PROBLEM TO WORK ON => Please edit everything in the listing from the line containing "Given: Open the IAM navigation hamburger menu" down to the line containing "(x=2103, y=291)", changing "Logout" to "Sign out" and keeping all else the same.

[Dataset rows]

§ §

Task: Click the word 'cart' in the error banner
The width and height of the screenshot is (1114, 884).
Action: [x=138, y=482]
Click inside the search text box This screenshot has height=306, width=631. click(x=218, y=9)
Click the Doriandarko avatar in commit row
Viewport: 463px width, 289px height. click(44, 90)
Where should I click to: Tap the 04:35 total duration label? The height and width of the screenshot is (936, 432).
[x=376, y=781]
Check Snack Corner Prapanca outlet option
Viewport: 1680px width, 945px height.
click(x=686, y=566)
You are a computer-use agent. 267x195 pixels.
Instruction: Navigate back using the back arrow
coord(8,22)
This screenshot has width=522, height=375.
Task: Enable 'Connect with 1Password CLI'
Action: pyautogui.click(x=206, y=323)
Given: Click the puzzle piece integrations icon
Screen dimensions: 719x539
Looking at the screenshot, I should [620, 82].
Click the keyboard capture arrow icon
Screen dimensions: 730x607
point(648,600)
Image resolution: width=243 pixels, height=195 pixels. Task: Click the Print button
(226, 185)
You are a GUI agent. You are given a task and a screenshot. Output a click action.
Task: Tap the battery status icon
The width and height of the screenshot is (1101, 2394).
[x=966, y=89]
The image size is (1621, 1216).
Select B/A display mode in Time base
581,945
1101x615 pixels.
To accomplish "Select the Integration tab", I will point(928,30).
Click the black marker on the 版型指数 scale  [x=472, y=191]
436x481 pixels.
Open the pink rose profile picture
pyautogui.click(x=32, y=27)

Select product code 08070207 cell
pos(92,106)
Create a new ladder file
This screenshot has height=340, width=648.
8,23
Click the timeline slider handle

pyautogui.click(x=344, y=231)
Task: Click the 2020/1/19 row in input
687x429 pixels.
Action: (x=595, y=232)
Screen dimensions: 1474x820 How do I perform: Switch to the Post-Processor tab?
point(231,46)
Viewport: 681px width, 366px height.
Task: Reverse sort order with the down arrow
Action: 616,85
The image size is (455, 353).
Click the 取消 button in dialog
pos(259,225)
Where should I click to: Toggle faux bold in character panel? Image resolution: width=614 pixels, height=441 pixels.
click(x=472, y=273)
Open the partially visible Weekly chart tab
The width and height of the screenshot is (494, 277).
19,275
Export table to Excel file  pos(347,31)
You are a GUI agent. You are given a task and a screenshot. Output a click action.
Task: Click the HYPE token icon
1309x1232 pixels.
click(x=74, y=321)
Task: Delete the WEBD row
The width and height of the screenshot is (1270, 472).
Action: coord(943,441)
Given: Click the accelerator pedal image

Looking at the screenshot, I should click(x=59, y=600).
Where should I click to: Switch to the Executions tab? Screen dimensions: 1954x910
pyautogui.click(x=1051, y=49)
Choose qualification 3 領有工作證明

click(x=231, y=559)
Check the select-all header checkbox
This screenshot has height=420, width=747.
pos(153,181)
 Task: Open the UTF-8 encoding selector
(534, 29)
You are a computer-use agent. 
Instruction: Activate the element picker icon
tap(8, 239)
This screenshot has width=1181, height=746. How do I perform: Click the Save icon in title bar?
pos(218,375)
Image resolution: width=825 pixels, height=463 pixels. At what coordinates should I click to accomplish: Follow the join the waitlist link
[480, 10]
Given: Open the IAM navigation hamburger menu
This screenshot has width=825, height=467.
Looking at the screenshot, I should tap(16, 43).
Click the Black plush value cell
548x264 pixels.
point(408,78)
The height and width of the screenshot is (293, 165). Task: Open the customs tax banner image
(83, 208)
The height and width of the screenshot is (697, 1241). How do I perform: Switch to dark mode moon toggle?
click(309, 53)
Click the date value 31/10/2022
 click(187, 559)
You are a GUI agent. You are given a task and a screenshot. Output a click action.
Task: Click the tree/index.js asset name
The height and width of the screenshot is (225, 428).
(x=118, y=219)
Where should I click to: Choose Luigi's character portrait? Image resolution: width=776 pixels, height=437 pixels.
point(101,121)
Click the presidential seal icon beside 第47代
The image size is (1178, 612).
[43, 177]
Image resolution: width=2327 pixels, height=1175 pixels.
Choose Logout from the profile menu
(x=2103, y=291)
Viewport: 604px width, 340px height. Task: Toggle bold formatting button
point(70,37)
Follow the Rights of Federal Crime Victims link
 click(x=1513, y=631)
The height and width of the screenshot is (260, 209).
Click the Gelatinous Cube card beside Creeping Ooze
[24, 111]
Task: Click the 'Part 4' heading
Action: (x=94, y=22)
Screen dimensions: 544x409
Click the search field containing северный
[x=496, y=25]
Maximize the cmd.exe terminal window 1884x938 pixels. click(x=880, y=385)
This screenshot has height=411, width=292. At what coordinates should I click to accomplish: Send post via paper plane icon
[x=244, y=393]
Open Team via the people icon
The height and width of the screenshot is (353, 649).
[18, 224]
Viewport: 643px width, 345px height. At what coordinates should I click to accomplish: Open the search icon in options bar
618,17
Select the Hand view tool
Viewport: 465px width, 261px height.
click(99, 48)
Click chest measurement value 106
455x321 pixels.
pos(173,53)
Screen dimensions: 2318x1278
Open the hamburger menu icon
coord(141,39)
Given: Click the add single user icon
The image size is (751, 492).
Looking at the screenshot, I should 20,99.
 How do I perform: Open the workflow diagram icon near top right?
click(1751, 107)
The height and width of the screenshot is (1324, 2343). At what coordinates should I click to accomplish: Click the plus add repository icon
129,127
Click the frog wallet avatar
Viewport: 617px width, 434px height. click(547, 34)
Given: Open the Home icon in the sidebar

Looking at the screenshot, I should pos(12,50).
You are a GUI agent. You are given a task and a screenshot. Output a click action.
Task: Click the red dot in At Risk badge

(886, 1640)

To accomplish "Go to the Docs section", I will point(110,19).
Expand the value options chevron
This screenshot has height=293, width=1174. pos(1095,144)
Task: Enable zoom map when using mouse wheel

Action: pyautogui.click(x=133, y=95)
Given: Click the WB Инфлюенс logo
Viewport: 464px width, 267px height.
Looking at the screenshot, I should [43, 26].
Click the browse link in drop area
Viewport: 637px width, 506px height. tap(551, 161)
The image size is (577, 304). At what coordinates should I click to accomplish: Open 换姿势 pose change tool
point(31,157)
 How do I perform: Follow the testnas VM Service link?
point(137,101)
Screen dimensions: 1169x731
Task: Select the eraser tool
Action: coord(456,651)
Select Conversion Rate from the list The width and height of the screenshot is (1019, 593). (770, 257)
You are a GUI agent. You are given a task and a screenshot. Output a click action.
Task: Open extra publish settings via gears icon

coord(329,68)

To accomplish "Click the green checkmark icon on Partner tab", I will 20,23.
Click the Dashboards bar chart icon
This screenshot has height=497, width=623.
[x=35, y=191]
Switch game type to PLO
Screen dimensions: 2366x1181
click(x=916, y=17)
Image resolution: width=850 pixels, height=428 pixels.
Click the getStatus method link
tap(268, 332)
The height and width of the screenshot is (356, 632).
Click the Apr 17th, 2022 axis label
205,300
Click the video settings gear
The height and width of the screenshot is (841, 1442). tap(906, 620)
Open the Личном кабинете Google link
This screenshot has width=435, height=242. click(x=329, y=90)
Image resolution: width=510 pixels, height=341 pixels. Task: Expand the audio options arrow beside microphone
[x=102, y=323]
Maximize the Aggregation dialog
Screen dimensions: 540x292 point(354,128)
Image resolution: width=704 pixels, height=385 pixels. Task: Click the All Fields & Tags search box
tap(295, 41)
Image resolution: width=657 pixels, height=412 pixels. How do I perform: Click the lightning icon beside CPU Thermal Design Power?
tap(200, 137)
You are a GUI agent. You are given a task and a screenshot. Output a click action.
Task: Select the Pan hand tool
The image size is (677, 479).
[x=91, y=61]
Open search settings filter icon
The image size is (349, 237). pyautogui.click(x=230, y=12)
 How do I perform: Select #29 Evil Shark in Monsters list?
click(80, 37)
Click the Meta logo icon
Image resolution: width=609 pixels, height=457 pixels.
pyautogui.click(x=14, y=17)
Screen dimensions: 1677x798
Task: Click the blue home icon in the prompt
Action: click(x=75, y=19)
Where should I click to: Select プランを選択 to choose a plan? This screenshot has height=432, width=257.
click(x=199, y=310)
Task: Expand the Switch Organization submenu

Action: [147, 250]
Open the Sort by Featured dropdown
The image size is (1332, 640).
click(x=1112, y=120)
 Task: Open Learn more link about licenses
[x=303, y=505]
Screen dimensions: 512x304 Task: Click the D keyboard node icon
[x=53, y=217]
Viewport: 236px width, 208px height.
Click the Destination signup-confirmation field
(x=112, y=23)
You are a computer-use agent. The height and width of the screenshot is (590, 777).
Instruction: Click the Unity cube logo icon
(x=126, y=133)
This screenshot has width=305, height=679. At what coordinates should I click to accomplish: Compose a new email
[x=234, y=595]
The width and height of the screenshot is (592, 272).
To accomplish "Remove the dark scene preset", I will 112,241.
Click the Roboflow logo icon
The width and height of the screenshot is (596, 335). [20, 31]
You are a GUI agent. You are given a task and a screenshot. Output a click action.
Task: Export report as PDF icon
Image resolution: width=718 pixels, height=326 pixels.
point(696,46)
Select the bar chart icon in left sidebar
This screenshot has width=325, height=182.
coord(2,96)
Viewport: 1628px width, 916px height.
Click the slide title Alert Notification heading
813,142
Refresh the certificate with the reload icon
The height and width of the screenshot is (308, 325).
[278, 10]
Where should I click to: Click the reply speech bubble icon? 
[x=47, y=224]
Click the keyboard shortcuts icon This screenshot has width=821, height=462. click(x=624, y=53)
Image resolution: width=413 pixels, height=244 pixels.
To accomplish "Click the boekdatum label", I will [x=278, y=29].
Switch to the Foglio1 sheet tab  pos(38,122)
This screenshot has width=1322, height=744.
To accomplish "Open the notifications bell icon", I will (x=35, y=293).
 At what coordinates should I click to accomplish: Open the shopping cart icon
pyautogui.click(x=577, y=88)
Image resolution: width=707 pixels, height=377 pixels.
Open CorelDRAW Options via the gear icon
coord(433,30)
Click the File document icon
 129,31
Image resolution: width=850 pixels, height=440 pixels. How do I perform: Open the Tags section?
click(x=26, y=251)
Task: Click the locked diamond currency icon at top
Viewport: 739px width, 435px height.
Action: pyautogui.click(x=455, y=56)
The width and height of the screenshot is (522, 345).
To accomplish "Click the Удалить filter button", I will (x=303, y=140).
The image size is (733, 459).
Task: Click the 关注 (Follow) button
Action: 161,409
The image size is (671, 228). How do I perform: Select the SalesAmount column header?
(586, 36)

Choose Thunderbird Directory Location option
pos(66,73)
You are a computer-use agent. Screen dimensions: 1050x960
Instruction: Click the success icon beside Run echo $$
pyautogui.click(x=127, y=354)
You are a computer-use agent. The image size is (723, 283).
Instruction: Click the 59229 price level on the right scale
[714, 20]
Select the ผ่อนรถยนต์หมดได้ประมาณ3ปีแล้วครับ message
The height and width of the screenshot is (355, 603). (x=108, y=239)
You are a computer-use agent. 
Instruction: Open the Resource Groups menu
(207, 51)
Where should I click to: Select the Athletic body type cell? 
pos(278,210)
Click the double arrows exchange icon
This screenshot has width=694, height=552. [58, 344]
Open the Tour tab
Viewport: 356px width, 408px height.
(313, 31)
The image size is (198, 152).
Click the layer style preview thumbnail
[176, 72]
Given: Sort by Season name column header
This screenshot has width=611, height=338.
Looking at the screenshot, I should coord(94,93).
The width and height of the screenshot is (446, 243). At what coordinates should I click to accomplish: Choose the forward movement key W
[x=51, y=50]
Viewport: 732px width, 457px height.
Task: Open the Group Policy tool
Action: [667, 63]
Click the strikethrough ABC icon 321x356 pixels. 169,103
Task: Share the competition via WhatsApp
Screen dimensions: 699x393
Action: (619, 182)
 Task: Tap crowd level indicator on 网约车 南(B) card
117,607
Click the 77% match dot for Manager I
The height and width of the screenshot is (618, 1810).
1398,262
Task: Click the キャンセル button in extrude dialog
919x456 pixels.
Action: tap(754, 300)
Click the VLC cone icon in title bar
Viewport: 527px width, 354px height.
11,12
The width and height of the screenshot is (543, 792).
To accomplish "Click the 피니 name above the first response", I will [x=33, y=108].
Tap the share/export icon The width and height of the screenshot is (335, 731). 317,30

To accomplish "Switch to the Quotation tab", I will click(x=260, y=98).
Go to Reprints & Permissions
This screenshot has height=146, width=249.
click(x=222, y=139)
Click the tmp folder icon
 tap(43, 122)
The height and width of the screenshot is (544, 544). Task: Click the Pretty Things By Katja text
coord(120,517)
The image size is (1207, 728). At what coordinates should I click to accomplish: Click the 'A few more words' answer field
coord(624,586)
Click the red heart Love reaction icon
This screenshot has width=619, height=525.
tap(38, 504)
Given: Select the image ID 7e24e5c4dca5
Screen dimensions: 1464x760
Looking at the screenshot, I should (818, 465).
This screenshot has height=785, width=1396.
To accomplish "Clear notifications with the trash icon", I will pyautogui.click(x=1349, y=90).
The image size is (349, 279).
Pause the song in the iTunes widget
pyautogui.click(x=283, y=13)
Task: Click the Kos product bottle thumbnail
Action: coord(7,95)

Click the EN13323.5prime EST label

§ §

OUTPUT FOR THIS TASK =>
Given: Open the IAM navigation hamburger menu
This screenshot has width=825, height=467.
Looking at the screenshot, I should tap(16, 43).
Click the Black plush value cell
548x264 pixels.
point(408,78)
The height and width of the screenshot is (293, 165). Task: Open the customs tax banner image
(83, 208)
The height and width of the screenshot is (697, 1241). How do I perform: Switch to dark mode moon toggle?
click(309, 53)
Click the date value 31/10/2022
 click(187, 559)
You are a GUI agent. You are given a task and a screenshot. Output a click action.
Task: Click the tree/index.js asset name
The height and width of the screenshot is (225, 428).
(x=118, y=219)
Where should I click to: Choose Luigi's character portrait? Image resolution: width=776 pixels, height=437 pixels.
point(101,121)
Click the presidential seal icon beside 第47代
The image size is (1178, 612).
[43, 177]
Image resolution: width=2327 pixels, height=1175 pixels.
Choose Sign out from the profile menu
(x=2103, y=291)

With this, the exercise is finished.